Früher, vor seiner steilen politischen Karriere, die ihn bereits 1989 ins Europaparlament und 1994 in den Bundestag führte, will Merz ein ganz anderer gewesen sein: nicht der reaktionäre Spießer und Langweiler, sondern ein richtig wilder Friedrich. Schade nur, dass die Geschichte erfunden ist, wie ein Klassenkamerad später in der Zeit versicherte.

Immerhin hat der kleine Friedrich einmal seinen ganzen Mut zusammengenommen und seinem Vater angedroht, zum politischen Frühschoppen der Jusos zu gehen. Was er dann natürlich doch nicht tat, schließlich war der Dad CDU-Kreisvorsitzender. Stattdessen trat der Junior bereits als Schüler der Jungen Union bei, engagierte sich für sein leuchtendes Vorbild Franz Josef Strauß und gegen die Ostpolitik Willy Brandts.

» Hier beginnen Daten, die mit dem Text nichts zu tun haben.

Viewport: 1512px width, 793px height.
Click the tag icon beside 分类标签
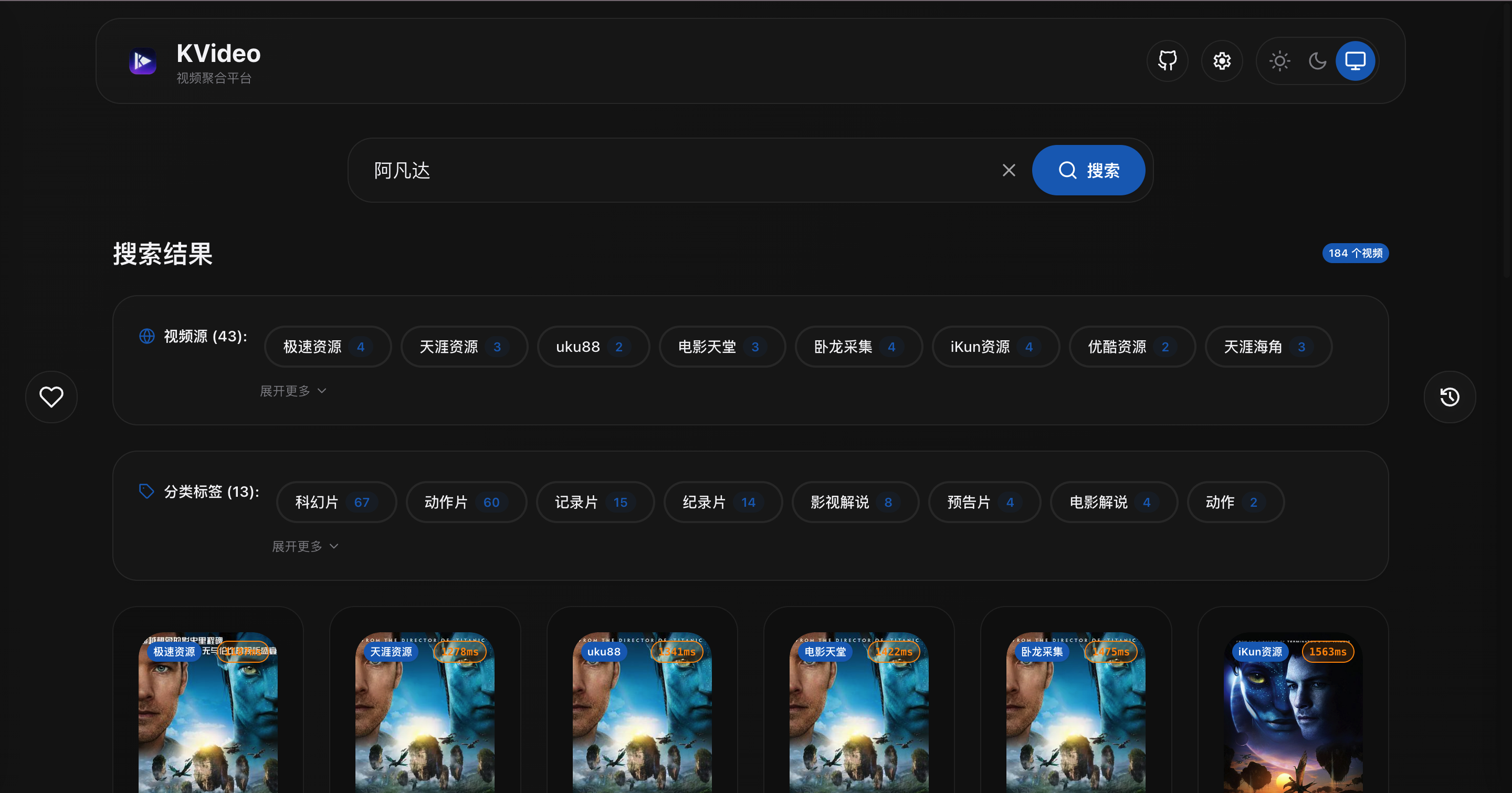point(147,491)
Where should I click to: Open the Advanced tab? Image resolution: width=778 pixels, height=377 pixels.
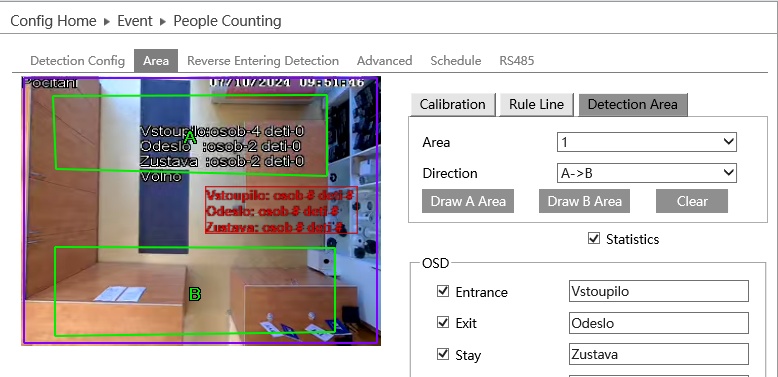[x=385, y=61]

Nach dem Abitur 1975 und seinem Wehrdienst bei der Panzerartillerie, begann Merz 1976 mit dem Jura-Studium an der Universität Bonn. Wie es sich für einen Jungmann seines Schlags gehört, trat er hier der Bavaria zu Bonn bei, die dem Cartellverband der katholischen deutschen Studentenverbindungen (CV) angehört. Was er über diese Zeit zu berichten weiß, klingt wahrheitsgetreuer als die Schwänke aus seiner Jugend: »Wir sind abends immer an der Schumann-Klause mit erhobener Faust vorbeigezogen, dem Treff der Bonner Linken, und haben schon überlegt, dass wir da mal reinmarschieren und einen kleinen Bürgerkrieg mit denen anzetteln.«

Das würde er heute nicht mehr machen, beteuert Merz. Er sei »im Laufe der Jahre liberaler geworden«. Seinen alten Kameraden ist er allerdings immer noch verbunden, eine Einladung zum Festkommers schlägt der »Alte Herr« nur ungern aus. Und einen »Bundesbruder« bestellte er zum Leiter seines Bundestagsbüros: Michael Eilfort gehört der Akademischen Verbindung Cheruskia Tübingen an. Man kennt sich, man hilft sich. Friedrich Merz ist halt ein guter Christ und ein noch besserer Deutscher. Darauf kann er stolz sein.